In the material below, some lines may hold the word "screenshot"; state how many do, giving only the number.
○ ○ ○
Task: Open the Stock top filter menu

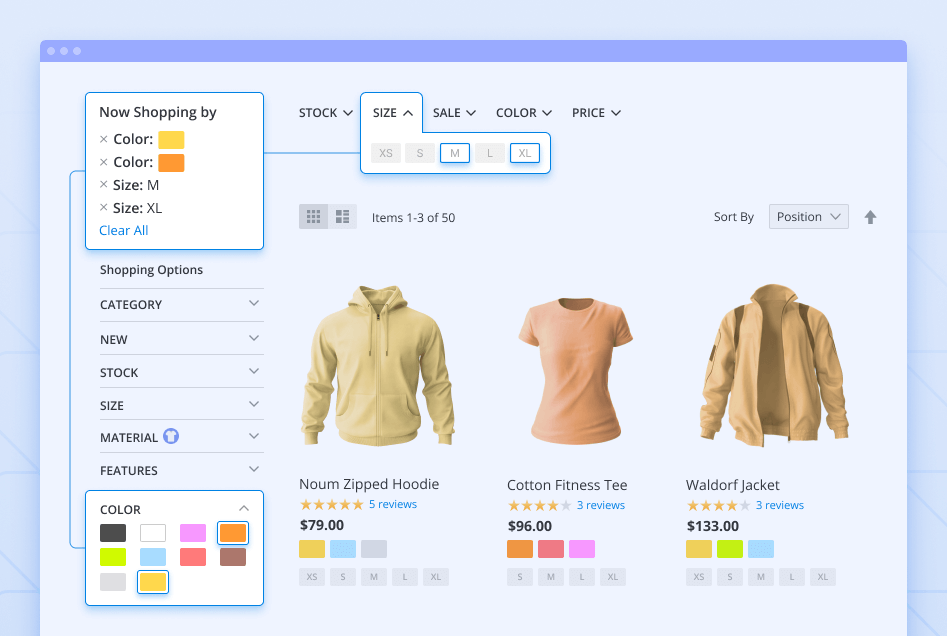Action: pos(325,113)
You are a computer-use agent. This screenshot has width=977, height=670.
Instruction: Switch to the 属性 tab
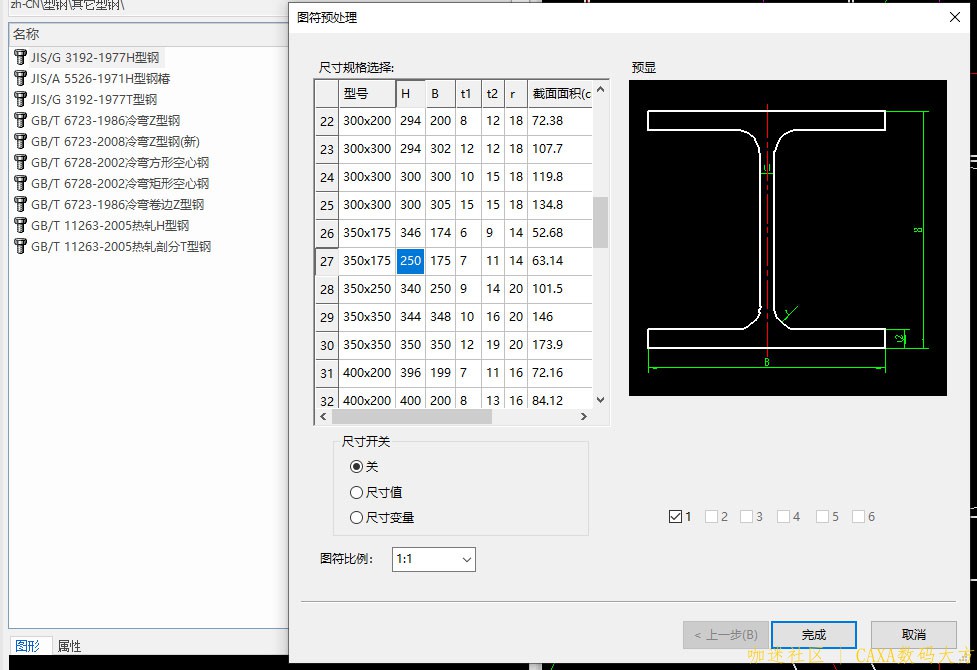[69, 646]
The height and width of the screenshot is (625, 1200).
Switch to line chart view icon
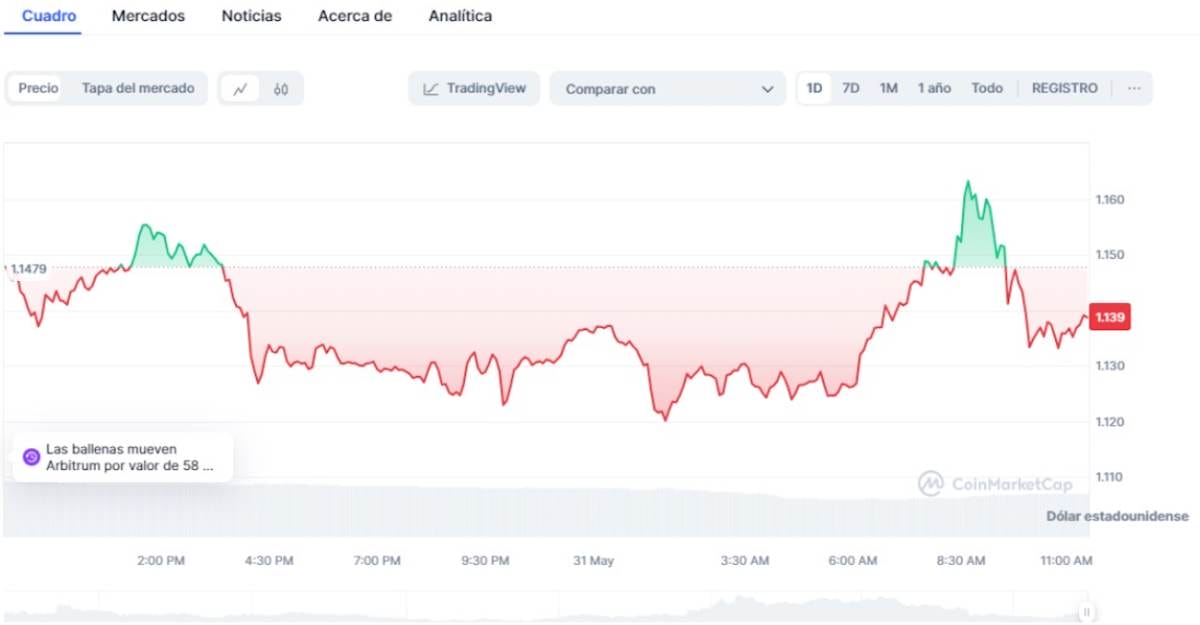point(240,89)
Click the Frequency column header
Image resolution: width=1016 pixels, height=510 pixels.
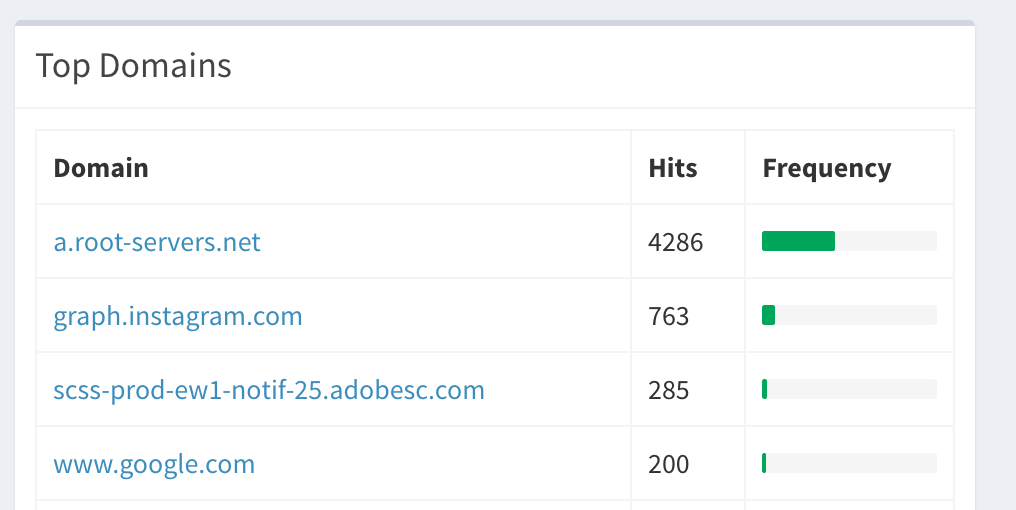click(x=826, y=168)
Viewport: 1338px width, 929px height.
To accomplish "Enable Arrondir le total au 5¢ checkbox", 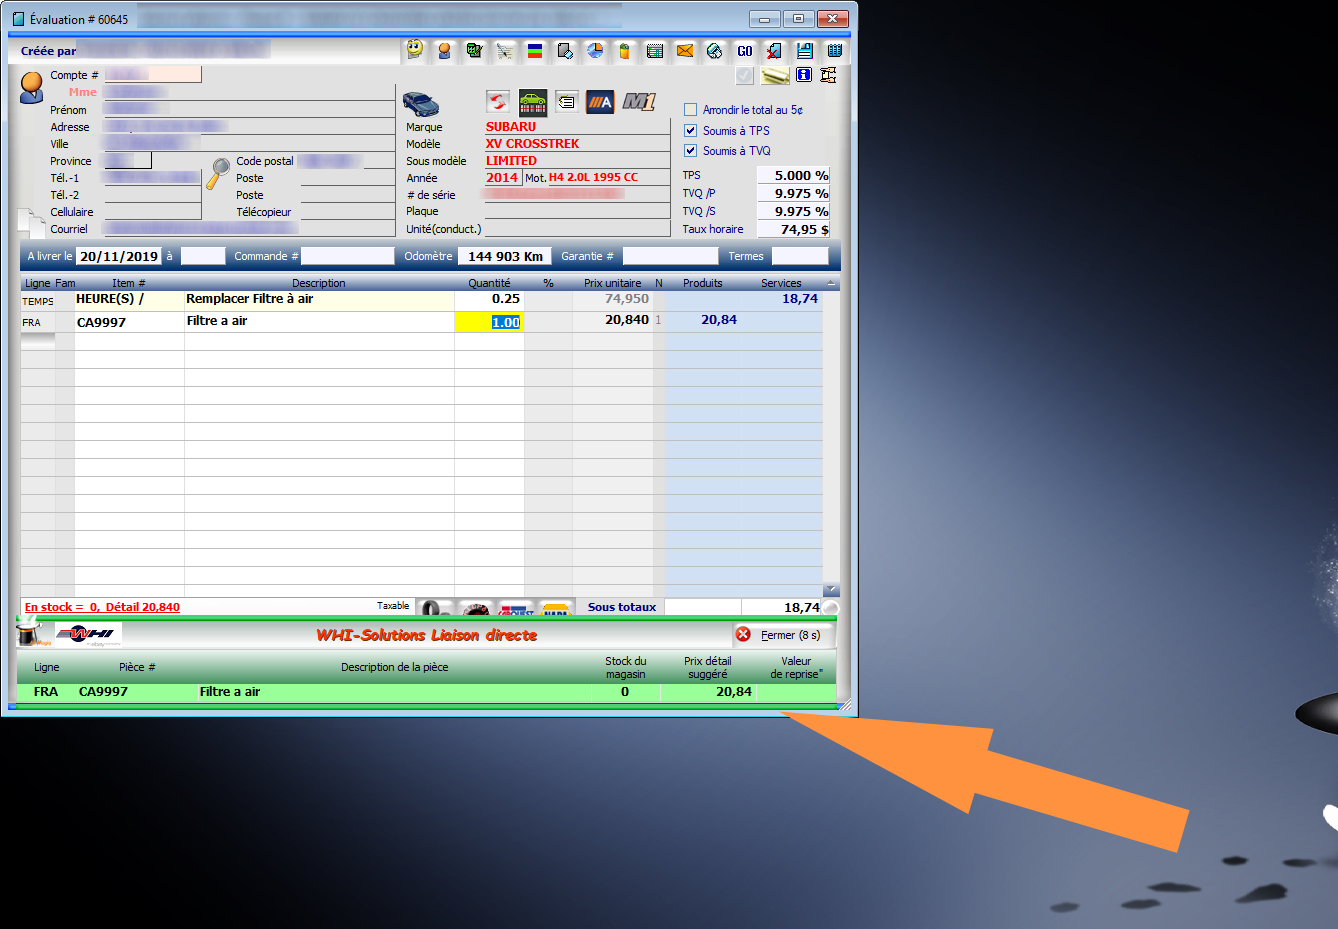I will tap(690, 110).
○ ○ ○
(RESPONSE AREA) 2